Justin Rose became the latest giant to be toppled at the Accenture Match Play Championship in Tucson on Friday.

One of the favourites for the title after the first round defeats of world top two Rory McIlroy and Tiger Woods, fifth seed Rose was beaten 4&2 by Ryder Cup team-mate Nicolas Colsaerts.

And with third seed Luke Donald, winner two years ago, losing four of the first five holes to American Scott Piercy, the shocks looked like coming thick and fast again.

At least Ian Poulter, Donald's predecessor as champion, was going well. He led American Bo Van Pelt by three after 12.

A Colsaerts victory was not that big a surprise in truth.

The Belgian won the Volvo World Match Play in Spain last year, had eight birdies and an eagle in his first-ever Ryder Cup game last September and began this week with a crushing 5&4 win over American Bill Haas.

Rose actually won the first hole, but he could not match his big-hitting opponent's birdie on the long second and by the seventh was already three down.

A birdie at the ninth and eagle on the 11th - both with 14-foot putts - hinted at a comeback, but the Englishman plugged his ball in a bunker on the next and Colsaerts hit his approach to two feet at the 14th.

The 15th was halved in birdie threes - Colsaerts drove the green on the par four - and it ended on the following green when Rose three-putted.

After a 2&1 win over Scot Stephen Gallacher, unbeaten Ryder Cup hero Poulter fell behind to Van Pelt on the fourth, but a tee shot to three feet two holes later turned the tide.

The American fluffed a chip at the next, Poulter birdied the eighth and further wins came at the start of the back nine.

Donald gave Piercy all the encouragement he needed by double-bogeying the opening hole, but losing the fifth had nothing to do with what the world number three did - Piercy sank his approach for an eagle two.

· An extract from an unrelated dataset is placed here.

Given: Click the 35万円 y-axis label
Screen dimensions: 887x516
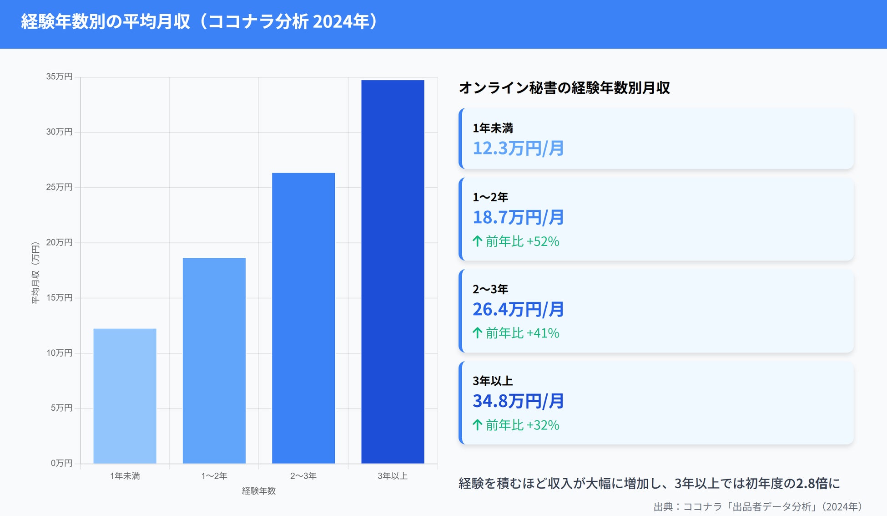Looking at the screenshot, I should click(x=59, y=77).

Following Wednesday's freakish snowstorm and then the loss of Thursday morning as well while the course was made playable, it was decided to play only the second round today and then try to cram the last 16 and quarter-finals into Saturday.

The first round actually spilled into a third day, Swede Carl Pettersson overcoming Rickie Fowler at the 19th after the American had birdied the last two, while Spaniard Gonzalo Fernandez-Castano beat Italian Ryder Cup player Francesco Molinari at the last.

Pettersson then took on McIlroy's conqueror Shane Lowry and Fernandez-Castano faced the man who knocked out Woods, his former Presidents Cup partner Charles Howell.

Trying to climb into the world's top 50 to qualify for The Masters - he is currently 68th and needs to make the semi-finals to do it this week - Lowry set off in fine style with a six-foot birdie putt and was still one up after four.

Graeme McDowell, who put out Padraig Harrington in the other all-Irish first round duel, was level after two with another Swede, Alex Noren.